** Exercise material **
—————
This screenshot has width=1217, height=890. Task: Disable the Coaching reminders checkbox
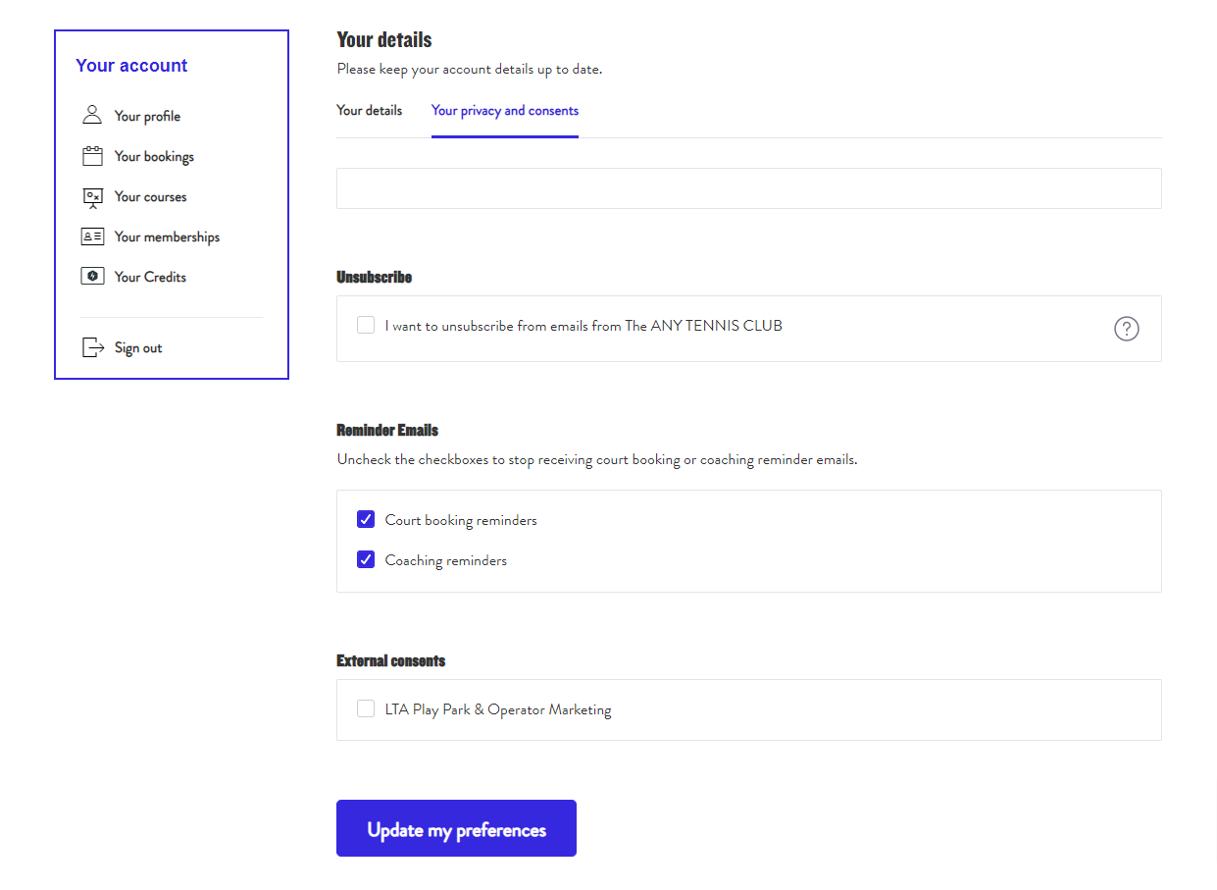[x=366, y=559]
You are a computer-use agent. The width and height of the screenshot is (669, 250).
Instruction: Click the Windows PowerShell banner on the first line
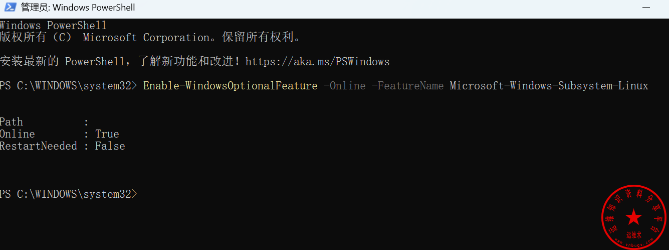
—————
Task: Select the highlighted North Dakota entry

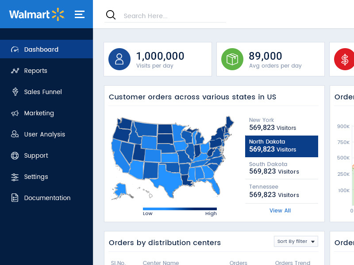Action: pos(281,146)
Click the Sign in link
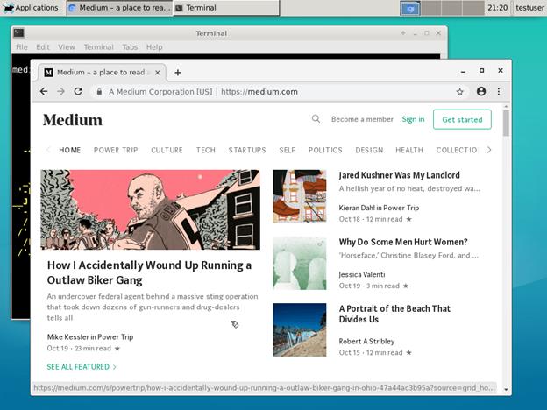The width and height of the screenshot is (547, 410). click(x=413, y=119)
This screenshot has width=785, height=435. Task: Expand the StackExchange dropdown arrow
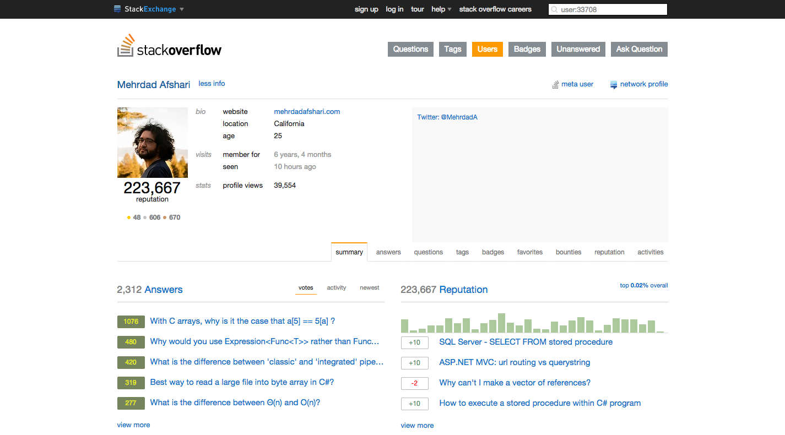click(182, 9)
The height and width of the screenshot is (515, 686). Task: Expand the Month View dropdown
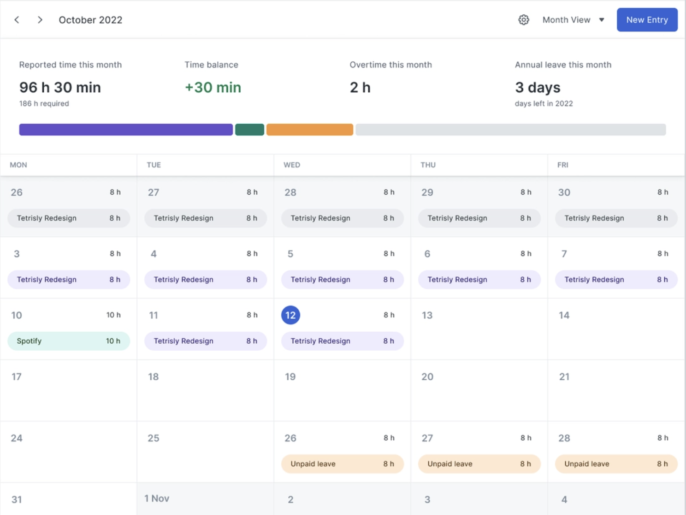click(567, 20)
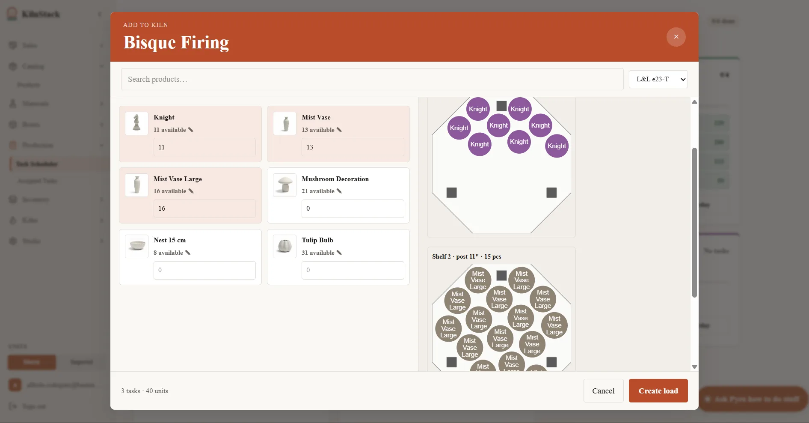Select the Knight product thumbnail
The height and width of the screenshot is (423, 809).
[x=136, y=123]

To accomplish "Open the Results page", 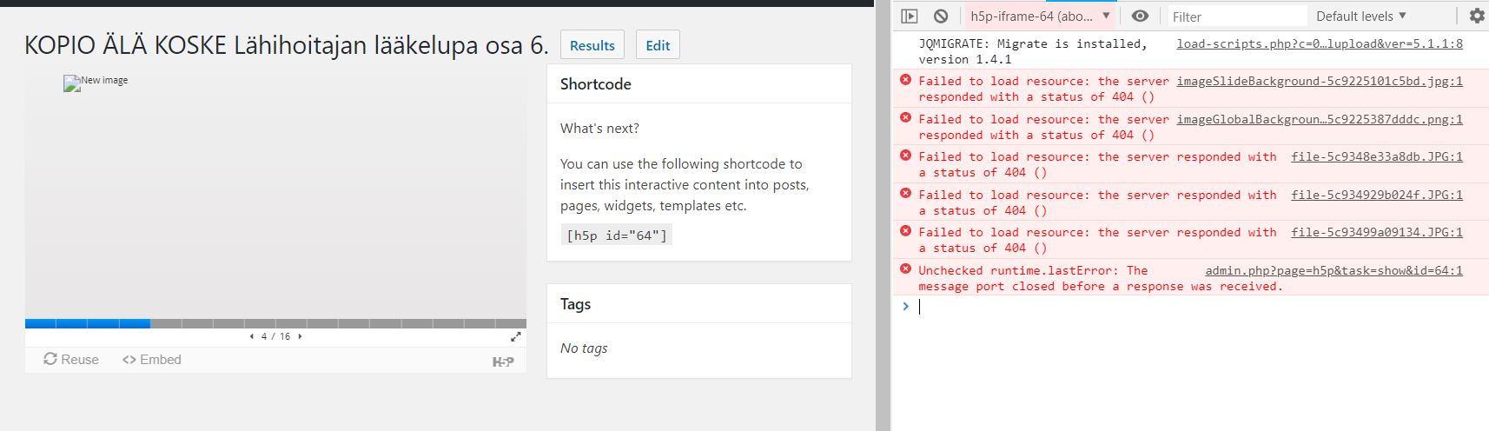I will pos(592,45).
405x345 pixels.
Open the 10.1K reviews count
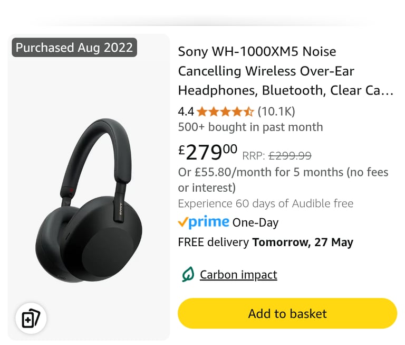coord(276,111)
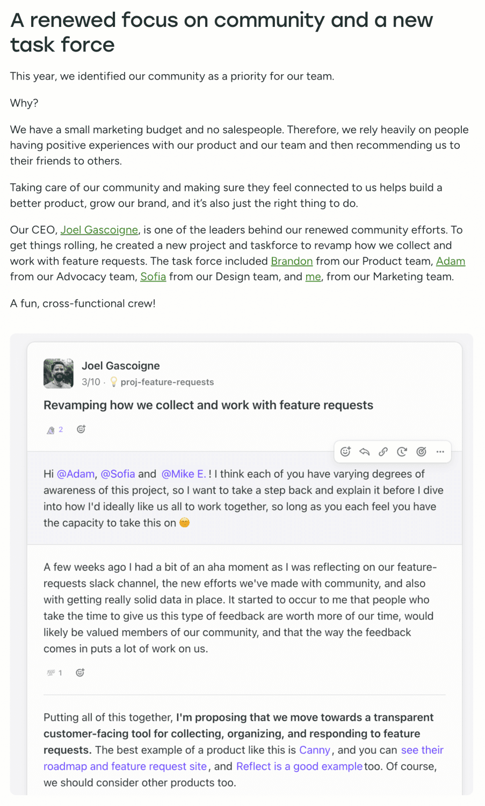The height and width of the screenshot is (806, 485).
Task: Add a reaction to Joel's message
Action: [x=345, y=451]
—————
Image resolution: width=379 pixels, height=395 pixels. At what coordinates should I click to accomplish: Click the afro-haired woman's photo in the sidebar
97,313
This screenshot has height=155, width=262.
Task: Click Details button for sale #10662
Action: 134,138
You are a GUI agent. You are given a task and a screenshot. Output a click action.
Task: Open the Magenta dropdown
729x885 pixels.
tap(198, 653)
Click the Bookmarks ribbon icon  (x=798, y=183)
—————
** Task to complete **
Rewrite everything in the listing from "This screenshot has width=1217, height=890." down to "Instruction: Click the", changing "checkbox" to "toggle" and keeping the rest the same. Leave the pictures out.

** Written solution **
This screenshot has width=1217, height=890. Task: Disable the Coaching reminders toggle
[x=366, y=559]
You are a computer-use agent. The width and height of the screenshot is (669, 250).
Instruction: Click the Windows PowerShell banner on the first line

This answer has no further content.